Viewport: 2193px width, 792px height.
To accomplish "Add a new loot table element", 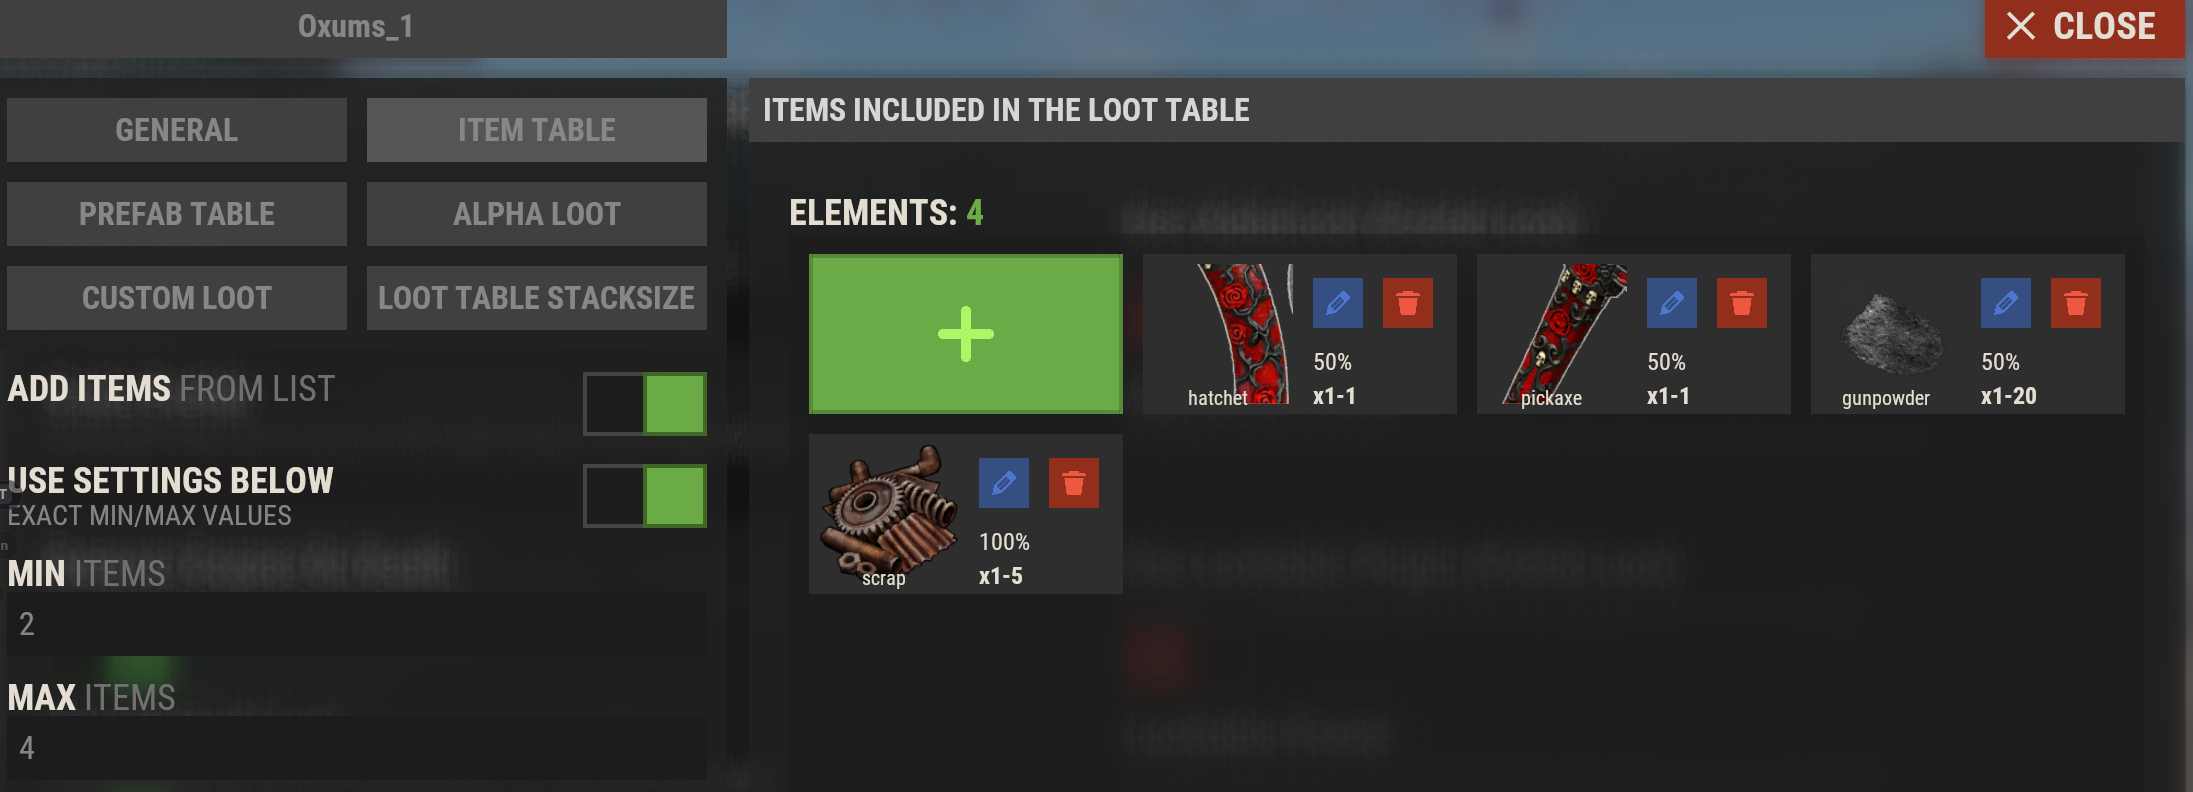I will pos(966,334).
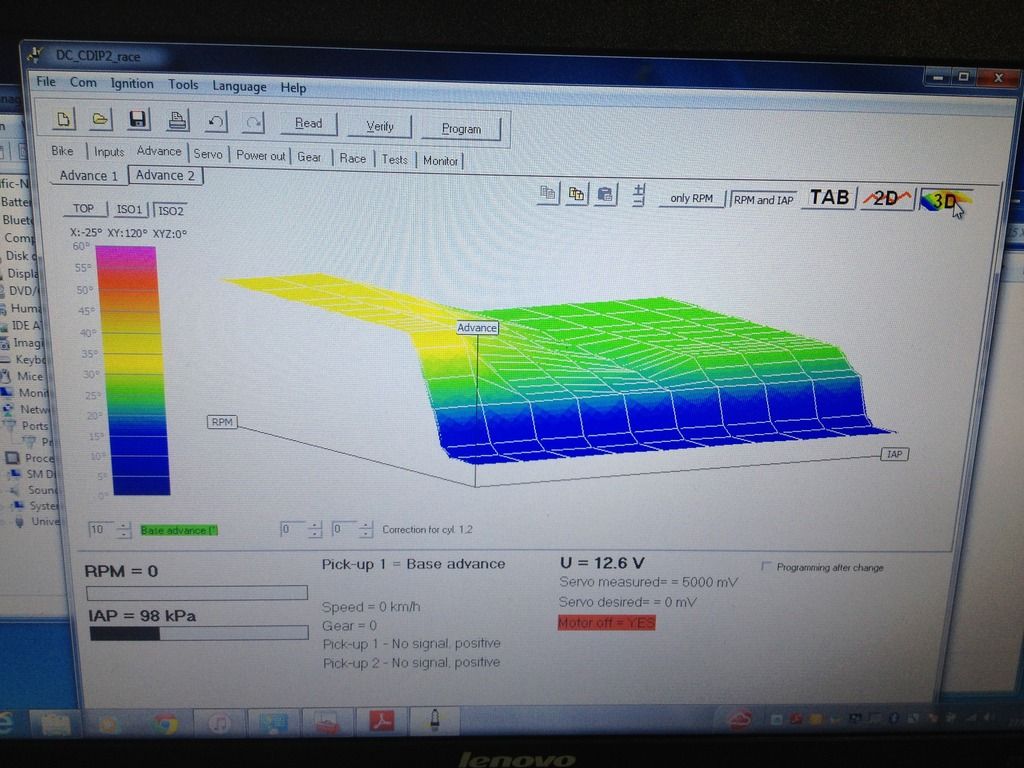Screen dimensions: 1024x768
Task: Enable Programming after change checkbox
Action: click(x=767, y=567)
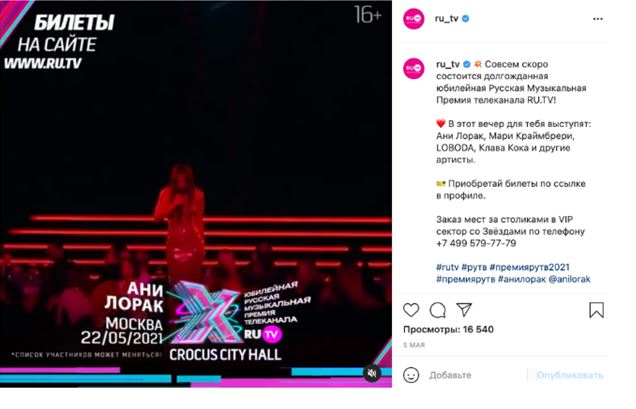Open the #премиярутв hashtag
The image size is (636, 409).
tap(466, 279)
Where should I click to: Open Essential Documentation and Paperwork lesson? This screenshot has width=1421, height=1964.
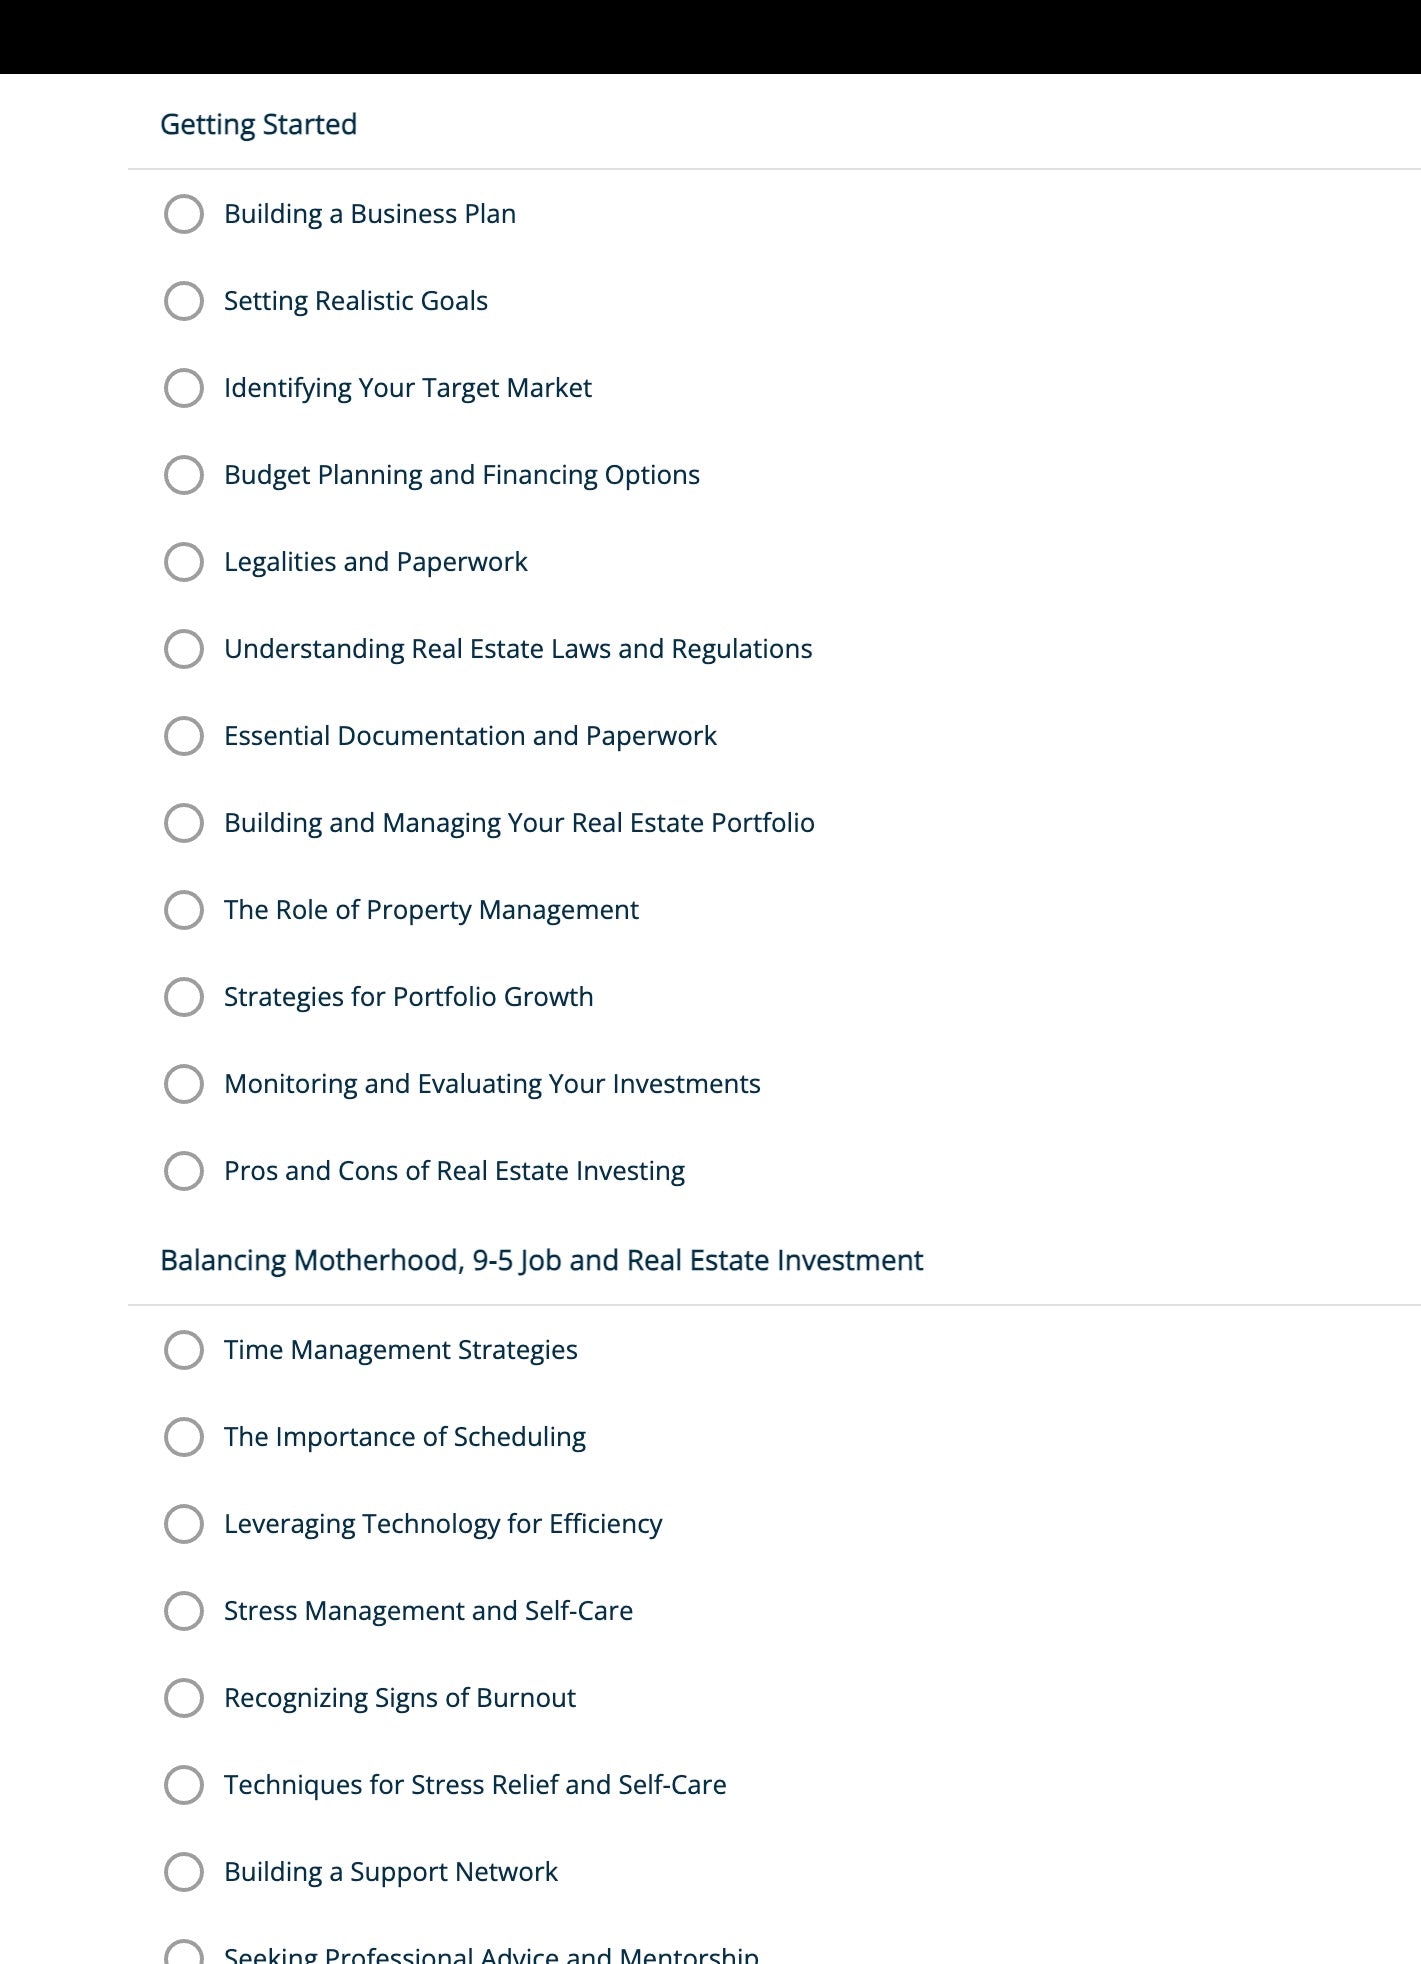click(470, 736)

————————

■ **Assigned task**: Retype exactly the lines from the one containing "Where should I" through the last line of the records above, both included, and leave out any pictures.

■ **Answer area**:
Where should I click to: Open Essential Documentation and Paperwork lesson? This screenshot has width=1421, height=1964.
click(470, 736)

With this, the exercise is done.